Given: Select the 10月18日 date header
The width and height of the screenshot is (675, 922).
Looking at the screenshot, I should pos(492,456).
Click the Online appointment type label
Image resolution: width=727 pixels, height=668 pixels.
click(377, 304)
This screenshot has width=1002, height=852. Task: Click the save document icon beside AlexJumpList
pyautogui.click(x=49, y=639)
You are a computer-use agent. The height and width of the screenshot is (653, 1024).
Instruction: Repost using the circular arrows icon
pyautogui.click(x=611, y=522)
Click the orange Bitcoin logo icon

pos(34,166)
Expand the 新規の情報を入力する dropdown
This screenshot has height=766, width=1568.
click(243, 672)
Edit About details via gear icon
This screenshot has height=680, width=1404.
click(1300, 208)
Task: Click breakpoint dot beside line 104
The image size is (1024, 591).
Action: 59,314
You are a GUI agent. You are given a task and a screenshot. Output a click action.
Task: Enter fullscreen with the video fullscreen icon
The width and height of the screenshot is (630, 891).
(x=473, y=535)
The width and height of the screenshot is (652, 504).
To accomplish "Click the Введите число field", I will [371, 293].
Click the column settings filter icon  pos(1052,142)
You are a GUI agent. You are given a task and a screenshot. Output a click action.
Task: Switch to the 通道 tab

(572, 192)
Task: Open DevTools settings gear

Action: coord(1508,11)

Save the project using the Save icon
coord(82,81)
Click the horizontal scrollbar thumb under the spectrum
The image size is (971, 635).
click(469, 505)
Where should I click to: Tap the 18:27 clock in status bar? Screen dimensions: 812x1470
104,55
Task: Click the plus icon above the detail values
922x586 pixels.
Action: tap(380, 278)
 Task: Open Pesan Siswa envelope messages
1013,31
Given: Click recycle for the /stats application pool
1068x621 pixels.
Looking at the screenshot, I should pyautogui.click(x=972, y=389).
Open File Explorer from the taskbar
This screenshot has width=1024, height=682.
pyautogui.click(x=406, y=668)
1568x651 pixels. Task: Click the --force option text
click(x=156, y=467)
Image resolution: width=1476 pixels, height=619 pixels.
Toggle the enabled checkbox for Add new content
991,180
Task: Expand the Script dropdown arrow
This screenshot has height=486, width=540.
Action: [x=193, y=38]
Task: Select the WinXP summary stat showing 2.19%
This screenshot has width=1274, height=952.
┄┄┄┄┄┄┄┄┄┄
Pick each line holding the word "Select" out of the listing.

_Solution to this task:_
Given: Select the 10月18日 date header
Task: Select the WinXP summary stat showing 2.19%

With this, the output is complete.